De olho na ampliação do seu portfólio de serviços, a Método Engenharia deve anunciar já nas próximas semanas um novo acordo operacional, que permitirá financiar a empresa para a realização de novas aquisições de soluções tecnológicas. “A nova parceira é uma empresa de engenharia norte-americana com atuação no Brasil, que pode trazer tecnologias internacionais, por meio de procurement internacional (aquisição de tecnologias fora do Brasil) para projetos de mineração, metalurgia, química e petroquímica”, afirma Maurício Vizeu de Castro, diretor de Desenvolvimento de Negócios da Método.

Segundo o executivo, a empresa busca ainda uma outra parceria para reforçar a atuação da companhia na concepção de projetos. “O objetivo é alcançar um crescimento acelerado na prestação dos serviços de engenharia de alta complexidade, por isso estamos buscando parcerias que possam agregar conhecimento e financiamento”, diz.

Segundo o diretor, há diversas empresas interessadas em parceria. “Na semana passada fomos procurados por uma empresa coreana, por exemplo, e por empresas brasileiras de menor porte.” Em janeiro, a construtora anunciou ter comprado 51% da Potencial Engenharia. A negociação permitiu à Método entrar no segmento de montagem e manutenção industrial do setor de óleo e gás, e a credenciou para trabalhar com a Petrobras.

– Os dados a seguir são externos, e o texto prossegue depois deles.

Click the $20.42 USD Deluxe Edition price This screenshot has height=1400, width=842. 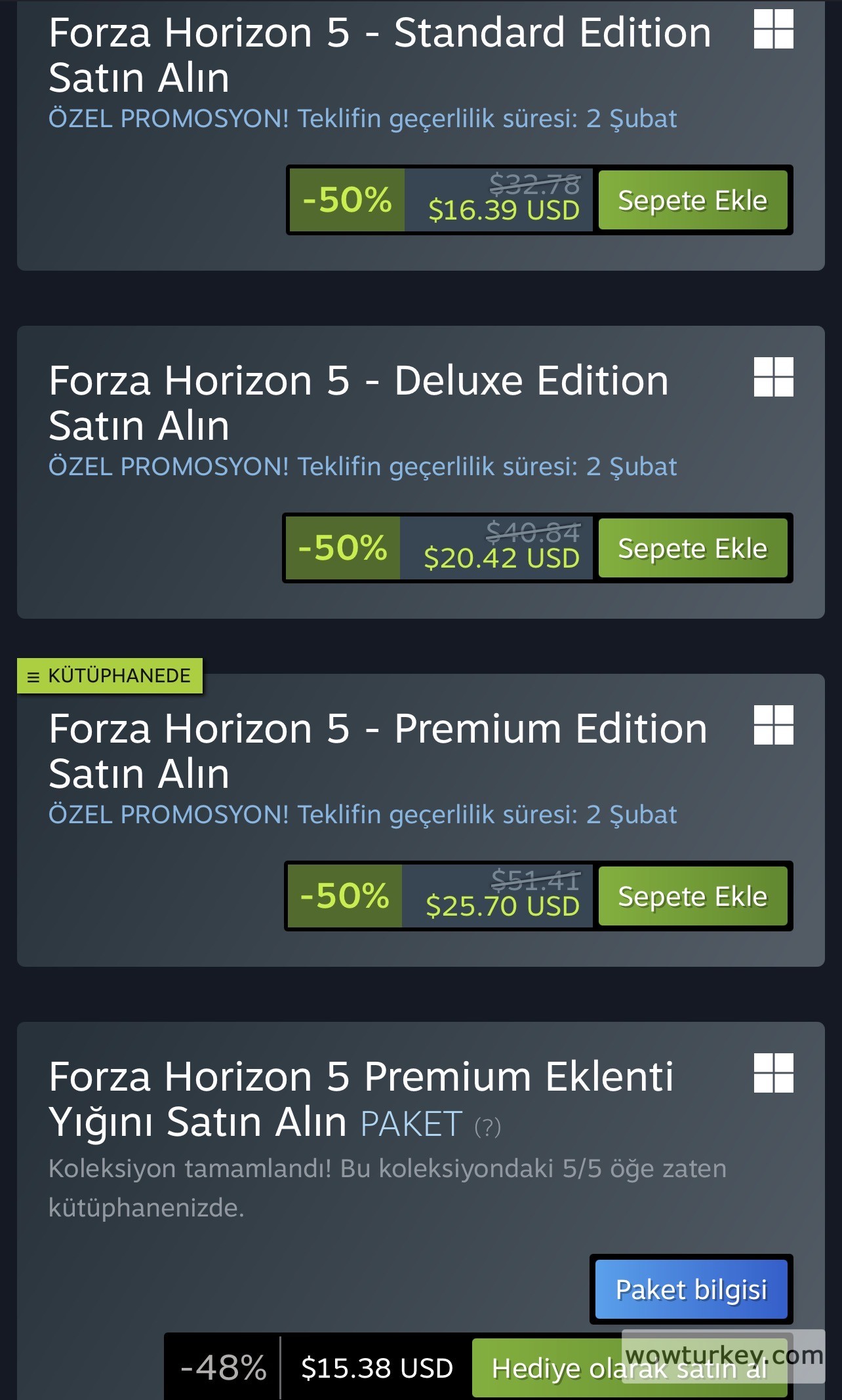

Por conta da aquisição, a estimativa era de fechar o 2009 com faturamento de R$ 750 milhões.

Galpões

Com foco na construção de imóveis comerciais sob encomenda e na aquisição de imóveis já existentes para locação por meio de contratos de longo prazo, a Bracor aposta na retomada do setor industrial e já sente expansão nas consultas para a construção de novas plantas. “Até o ano passado, tivemos muita demanda por centros de distribuição. Este ano começamos a ser procurados pelo setor fabril”, afirma Carlos Eduardo Poli Sisti, gerente de Engenharia da Bracor. Atualmente, a empresa está finalizando a construção de centros de distribuição para empresas como Procter & Gamble, Colgate, Hermes e Compra Fácil, nos Estados de São Paulo e do Rio de Janeiro. A concorrente WTorre Empreendimentos anunciou esta semana que pretende captar capital na Bolsa de Valores de São Paulo.